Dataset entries
* * * * *
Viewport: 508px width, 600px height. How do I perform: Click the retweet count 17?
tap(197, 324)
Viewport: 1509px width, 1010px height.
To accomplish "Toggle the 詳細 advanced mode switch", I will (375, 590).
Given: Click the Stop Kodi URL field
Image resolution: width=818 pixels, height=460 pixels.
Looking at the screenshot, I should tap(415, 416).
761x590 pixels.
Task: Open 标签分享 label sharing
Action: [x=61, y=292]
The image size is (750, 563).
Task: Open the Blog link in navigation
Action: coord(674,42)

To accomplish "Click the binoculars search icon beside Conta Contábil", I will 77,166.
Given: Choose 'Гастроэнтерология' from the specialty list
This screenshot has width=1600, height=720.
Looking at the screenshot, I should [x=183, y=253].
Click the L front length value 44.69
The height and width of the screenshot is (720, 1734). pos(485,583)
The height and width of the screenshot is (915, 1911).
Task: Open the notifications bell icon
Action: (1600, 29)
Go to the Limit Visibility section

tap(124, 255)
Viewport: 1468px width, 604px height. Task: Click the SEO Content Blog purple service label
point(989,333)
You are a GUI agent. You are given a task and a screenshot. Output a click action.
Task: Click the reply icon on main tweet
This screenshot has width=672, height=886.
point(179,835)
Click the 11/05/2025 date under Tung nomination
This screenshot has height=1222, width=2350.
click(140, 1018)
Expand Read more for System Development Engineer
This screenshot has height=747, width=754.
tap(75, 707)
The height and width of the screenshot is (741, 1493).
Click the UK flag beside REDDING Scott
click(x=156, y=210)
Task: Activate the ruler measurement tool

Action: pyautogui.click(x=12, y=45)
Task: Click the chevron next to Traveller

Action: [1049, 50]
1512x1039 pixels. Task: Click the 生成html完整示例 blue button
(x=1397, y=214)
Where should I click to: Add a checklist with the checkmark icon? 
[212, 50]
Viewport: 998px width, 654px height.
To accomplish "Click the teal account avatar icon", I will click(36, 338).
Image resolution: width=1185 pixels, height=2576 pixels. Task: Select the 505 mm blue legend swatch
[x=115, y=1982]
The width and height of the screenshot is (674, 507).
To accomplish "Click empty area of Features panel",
* * * * *
◆ Your instructions ◆
Give solely the number of lines in the data that contain the string "will".

◆ Response ◆
3